After a while, Ishmael got the impression that the darkness was breathing. It was as if the darkness were itself an entity, a gigantic animal without form which lived on all sides of them.
Ishmael looked back at the doorway. It was a block of light -- but not the solid block it had been after he had burned off the web.
The web was back.
Namalee, who had also looked back, gasped.
The others turned their heads too.
"It may be some small animal which spins a web as soon as it is broken," Ishmael said. He tried to say it as if he meant it.
He turned away and began walking forward again. It would have been easy to panic then and dash toward the doorway and the web. Perhaps, though, that was what the spinner hoped they would do. In any event, they must go on.

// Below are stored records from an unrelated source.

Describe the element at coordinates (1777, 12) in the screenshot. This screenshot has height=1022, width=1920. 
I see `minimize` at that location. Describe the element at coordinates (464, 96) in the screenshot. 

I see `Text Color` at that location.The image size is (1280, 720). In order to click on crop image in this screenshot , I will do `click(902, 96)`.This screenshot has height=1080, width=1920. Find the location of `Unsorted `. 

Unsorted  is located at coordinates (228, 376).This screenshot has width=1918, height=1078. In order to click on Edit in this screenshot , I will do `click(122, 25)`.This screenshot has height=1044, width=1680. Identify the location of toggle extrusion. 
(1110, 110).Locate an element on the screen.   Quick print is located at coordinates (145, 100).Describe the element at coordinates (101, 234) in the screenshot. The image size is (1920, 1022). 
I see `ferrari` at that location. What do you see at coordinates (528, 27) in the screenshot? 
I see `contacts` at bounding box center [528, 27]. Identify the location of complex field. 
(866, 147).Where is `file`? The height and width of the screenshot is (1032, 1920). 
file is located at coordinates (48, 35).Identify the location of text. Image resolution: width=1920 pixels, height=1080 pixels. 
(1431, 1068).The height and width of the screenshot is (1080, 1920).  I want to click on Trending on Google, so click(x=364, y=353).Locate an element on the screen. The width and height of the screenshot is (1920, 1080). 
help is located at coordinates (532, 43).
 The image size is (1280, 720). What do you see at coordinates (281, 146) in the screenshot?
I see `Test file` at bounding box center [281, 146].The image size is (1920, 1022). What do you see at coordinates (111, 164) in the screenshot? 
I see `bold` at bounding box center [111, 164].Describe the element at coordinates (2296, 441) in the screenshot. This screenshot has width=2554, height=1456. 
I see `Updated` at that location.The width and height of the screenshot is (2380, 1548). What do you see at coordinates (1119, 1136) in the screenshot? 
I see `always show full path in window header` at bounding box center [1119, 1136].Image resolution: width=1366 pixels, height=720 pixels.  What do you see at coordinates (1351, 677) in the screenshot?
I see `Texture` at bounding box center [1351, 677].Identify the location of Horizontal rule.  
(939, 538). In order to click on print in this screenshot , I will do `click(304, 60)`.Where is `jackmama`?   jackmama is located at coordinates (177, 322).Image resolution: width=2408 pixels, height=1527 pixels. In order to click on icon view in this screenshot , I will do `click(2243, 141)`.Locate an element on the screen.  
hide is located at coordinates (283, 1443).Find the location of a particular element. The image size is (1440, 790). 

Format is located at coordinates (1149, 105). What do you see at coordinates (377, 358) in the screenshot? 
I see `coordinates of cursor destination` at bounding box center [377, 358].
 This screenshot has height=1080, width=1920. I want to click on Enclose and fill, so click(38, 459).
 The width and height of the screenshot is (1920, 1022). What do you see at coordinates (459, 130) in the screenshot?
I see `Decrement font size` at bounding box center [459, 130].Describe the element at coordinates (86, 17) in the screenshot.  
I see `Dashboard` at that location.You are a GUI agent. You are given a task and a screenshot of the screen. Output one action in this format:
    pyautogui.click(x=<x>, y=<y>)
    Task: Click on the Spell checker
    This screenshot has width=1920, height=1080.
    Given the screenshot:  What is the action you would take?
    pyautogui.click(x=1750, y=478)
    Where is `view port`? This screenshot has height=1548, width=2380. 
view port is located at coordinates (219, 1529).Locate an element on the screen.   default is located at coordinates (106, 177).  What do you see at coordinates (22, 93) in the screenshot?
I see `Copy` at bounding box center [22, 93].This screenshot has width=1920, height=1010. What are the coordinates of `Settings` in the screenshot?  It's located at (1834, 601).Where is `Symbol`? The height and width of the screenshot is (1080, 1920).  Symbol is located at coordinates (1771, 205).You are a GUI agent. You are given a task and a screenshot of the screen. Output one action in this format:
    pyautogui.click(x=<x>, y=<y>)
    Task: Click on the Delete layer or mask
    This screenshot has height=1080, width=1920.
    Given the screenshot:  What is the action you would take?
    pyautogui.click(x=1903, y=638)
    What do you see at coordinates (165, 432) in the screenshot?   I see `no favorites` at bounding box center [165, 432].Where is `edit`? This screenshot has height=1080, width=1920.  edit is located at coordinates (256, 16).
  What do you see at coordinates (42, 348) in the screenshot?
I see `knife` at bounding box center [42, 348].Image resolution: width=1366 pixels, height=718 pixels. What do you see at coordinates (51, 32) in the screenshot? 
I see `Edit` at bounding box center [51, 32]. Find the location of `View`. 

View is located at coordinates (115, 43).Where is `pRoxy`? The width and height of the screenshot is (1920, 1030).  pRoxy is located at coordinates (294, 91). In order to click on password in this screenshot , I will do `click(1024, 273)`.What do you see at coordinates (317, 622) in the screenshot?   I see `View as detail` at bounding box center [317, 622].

Something whooshed by his head.
He spun, batting at it with his torch.
A round body, grayish in the light, with six thin legs and a round head with a big eye and a slit mouth from which a long sharp tooth stuck, sailed away into the darkness. Its body was about the size of his own head, and something very thin and slimy was emerging from its back. Then he realized that the thin slimy thing was a line, and that the other end was attached to the ceiling somewhere up there in the black. The creature had leaped out, probably from high up on a wall, and swung down and made a pass at his head.
These beasts might be quite harmless except as watch dogs to frighten away intruders or to cause them to make a noise which would alert the human sentinels.
The next creature came out of the darkness on the end of its line so swiftly that there was no defense. It shot out into the light and fastened its legs around the head of a sailor near Ishmael. The impact knocked the man backward, and his short spear clattered on the stone. The man next to him stabbed his spear into the creature, which spread out its six legs and fell off its victim's head. It lay on the floor, kicking.
The sailor did not get up.
Ishmael shook him and placed his head against his heart and then peeled back an eyelid.
"He's dead."
There were three little red marks on the man's neck where the claws at the end of the legs had scratched.
Something dark gray shot out of the darkness, and another sailor impaled it on his spear.
The spear was torn out of the man's grasp, but the thing was dead.
About thirty seconds later, another arced over their heads, but it went on into the darkness.
That the creatures didn't swing back showed that they were ending their swing on something hanging down from the ceiling.
Ishmael counted to twenty slowly and then told everybody to roll a few feet to one side immediately. At approximately thirty seconds after the last thing had swung over, another zoomed over them. It was lower to the floor than the previous one but not low enough because of the change of position of its intended prey.
There might be thousands of them -- a chilling vision -- but they seemed to be taking turns at thirty-second intervals.
Ishmael leaped up and threw the torch high into the air.
It turned over and over, lighting up only darkness, until it came to the top of its arc. It briefly illuminated the ends of three thick strands of grayish stuff hanging down from the darkness. The ceiling was still out of sight. But on each strand, clinging to it, was one of the creatures.